Als der Abt die Arme hob und mit tiefer kehliger Stimme verkündete: »Ein Kind ist uns geboren«, wurde seine Aufforderung »Gehet hin in Frieden« von lautem Jubel übertönt, während einige Frauen der unsichtbaren und doch anwesenden Maria Ratschläge zuriefen, wie sie zu stillen habe, und sie beschworen, immer gut aufzupassen, »dass der Kleine es auch schön warm hat«.

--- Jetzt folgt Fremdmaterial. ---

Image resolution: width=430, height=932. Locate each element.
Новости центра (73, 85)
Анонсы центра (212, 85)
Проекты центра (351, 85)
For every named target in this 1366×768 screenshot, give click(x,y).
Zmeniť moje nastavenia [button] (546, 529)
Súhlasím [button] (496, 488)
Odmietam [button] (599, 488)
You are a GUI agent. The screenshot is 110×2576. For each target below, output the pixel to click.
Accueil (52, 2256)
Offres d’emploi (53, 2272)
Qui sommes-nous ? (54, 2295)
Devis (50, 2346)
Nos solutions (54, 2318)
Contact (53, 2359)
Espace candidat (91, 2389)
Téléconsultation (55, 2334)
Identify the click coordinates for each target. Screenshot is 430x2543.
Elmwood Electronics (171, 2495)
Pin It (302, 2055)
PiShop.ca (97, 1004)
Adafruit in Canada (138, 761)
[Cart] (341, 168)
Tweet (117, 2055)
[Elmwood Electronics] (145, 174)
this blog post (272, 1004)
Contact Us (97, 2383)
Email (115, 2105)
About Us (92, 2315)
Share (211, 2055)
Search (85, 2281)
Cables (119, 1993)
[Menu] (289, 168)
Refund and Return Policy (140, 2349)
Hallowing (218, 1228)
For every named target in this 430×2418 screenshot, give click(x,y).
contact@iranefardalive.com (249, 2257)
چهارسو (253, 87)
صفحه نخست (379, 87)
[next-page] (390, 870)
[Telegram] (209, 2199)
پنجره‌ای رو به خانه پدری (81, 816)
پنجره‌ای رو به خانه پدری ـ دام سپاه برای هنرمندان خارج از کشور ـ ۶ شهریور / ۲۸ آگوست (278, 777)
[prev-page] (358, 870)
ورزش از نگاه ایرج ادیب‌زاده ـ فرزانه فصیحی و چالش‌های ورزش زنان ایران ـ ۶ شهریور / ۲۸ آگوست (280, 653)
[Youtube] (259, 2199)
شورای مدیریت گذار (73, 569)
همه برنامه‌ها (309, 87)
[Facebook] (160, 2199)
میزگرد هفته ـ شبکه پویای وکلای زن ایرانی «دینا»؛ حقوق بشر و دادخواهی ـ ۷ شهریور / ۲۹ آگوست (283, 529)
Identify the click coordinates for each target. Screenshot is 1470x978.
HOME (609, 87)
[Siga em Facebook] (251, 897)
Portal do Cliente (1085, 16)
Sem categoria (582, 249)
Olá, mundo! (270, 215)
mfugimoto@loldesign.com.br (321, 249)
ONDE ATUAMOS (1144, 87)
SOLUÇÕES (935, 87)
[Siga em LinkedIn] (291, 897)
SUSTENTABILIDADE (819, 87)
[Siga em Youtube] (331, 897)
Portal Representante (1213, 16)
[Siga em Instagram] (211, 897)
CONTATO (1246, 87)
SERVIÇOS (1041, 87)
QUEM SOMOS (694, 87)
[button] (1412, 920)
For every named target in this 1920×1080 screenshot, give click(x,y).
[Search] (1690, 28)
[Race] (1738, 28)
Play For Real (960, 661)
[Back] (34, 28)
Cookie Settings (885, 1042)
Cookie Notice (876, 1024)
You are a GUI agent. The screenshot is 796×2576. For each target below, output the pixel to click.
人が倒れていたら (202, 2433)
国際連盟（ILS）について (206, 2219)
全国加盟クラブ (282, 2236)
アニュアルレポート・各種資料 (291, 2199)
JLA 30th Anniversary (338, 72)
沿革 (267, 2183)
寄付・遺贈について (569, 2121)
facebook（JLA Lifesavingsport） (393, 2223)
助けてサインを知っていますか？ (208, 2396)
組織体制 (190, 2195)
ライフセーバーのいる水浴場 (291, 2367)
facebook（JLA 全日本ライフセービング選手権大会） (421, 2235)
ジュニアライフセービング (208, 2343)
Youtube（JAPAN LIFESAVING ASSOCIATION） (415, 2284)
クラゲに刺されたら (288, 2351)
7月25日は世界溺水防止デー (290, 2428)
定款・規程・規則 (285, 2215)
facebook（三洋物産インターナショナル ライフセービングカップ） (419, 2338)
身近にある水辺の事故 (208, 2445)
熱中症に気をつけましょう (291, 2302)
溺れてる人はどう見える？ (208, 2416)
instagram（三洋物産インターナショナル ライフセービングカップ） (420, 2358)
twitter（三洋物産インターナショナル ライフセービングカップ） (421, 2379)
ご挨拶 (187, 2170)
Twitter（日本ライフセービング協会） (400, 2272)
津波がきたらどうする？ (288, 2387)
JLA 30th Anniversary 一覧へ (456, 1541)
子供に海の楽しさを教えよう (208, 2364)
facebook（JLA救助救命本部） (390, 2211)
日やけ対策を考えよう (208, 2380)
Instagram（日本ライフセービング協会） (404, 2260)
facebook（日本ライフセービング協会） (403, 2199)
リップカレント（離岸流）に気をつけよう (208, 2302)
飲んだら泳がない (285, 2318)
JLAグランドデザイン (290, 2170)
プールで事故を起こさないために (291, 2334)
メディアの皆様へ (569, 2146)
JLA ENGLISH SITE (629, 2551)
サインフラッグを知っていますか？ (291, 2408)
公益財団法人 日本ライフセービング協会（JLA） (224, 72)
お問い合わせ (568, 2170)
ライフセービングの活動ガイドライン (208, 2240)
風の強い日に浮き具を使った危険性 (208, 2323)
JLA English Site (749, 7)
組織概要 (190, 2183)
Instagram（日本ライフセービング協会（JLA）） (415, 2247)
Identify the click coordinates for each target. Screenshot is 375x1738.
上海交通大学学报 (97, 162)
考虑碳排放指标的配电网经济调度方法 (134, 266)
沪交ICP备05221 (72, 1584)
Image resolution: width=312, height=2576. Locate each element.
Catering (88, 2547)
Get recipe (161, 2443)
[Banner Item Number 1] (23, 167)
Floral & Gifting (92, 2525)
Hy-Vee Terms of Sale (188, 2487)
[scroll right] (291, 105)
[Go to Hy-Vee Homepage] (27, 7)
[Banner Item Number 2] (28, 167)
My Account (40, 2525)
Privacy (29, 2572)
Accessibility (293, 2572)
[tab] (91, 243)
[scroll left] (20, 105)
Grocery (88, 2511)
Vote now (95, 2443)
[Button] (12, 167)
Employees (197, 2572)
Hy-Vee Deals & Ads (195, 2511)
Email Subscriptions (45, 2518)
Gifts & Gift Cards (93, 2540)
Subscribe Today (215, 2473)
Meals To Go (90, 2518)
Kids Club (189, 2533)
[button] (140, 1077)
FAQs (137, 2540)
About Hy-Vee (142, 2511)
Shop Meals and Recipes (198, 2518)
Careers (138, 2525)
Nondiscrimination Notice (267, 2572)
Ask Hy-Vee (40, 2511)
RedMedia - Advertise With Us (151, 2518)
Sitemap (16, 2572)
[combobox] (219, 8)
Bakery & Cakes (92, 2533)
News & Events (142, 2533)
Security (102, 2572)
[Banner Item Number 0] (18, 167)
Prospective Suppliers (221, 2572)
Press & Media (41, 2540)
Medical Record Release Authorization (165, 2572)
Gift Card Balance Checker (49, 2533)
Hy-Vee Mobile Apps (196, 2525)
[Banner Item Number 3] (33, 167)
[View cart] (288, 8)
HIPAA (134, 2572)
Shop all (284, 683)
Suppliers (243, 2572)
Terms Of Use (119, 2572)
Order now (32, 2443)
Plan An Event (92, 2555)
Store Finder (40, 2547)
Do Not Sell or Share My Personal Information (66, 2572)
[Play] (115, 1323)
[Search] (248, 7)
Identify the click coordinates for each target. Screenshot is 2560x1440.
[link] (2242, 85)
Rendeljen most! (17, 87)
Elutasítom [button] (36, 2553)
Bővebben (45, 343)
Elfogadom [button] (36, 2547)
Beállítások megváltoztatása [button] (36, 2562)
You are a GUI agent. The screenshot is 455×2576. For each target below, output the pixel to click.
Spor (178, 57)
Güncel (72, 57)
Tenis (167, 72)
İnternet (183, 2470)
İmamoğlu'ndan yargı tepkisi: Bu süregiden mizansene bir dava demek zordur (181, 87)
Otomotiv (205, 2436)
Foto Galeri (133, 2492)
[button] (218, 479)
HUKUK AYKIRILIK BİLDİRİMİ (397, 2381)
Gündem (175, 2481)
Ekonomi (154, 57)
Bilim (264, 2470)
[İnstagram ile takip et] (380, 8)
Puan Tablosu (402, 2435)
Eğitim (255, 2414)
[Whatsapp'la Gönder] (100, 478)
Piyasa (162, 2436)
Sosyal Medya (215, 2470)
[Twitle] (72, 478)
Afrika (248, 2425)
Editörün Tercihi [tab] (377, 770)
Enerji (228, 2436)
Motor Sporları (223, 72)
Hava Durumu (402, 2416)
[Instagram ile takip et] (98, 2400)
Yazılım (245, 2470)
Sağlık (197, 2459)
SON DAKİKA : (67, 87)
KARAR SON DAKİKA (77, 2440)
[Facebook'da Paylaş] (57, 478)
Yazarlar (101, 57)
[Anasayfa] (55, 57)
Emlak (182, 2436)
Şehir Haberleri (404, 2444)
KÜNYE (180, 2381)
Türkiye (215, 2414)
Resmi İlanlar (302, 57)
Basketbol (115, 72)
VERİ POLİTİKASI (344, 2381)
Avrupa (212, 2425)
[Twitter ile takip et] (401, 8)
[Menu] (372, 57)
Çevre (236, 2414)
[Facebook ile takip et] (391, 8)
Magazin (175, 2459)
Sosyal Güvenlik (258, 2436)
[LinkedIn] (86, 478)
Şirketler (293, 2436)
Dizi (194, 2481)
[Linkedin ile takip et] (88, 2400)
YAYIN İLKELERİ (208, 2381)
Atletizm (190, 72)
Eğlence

Bethlehem war hier. Es war jetzt.
Als Adelia in die große Scheune trat, drängte sich Jacques durch die Menge zu ihr und berührte sie an der Schulter. »Die Königin grüßt Euch, Mistress, und sie wird enttäuscht sein, wenn Ihr nicht die Geschenke tragt, die sie Euch gemacht hat.«
Widerstrebend zog Adelia den Mantel mit der Kapuze aus, so dass der Bliaut und die Barbette zum Vorschein kamen, und fühlte sich nackt. Direkt neben ihr sah Walt sie an und bekam Stielaugen. »Hab mich schon gefragt, wer die fremde Frau is«, sagte er. Sie nahm an, dass auch das als Kompliment gemeint war. Und tatsächlich erntete sie viele verblüffte Blicke – die meisten davon freundlich. Denn das war ein weiteres Geschenk, das Eleanor ihr, ohne es selbst zu wissen, gemacht hatte: Durch den Gunstbeweis der Königin war Adelia vom Verdacht der Hexerei befreit worden.
Obwohl Eleanor und ihr Gefolge das Fest in der Scheune geplant hatten, übernahmen die Engländer die Ausrichtung.
Übernahmen? Sie rissen sie förmlich an sich.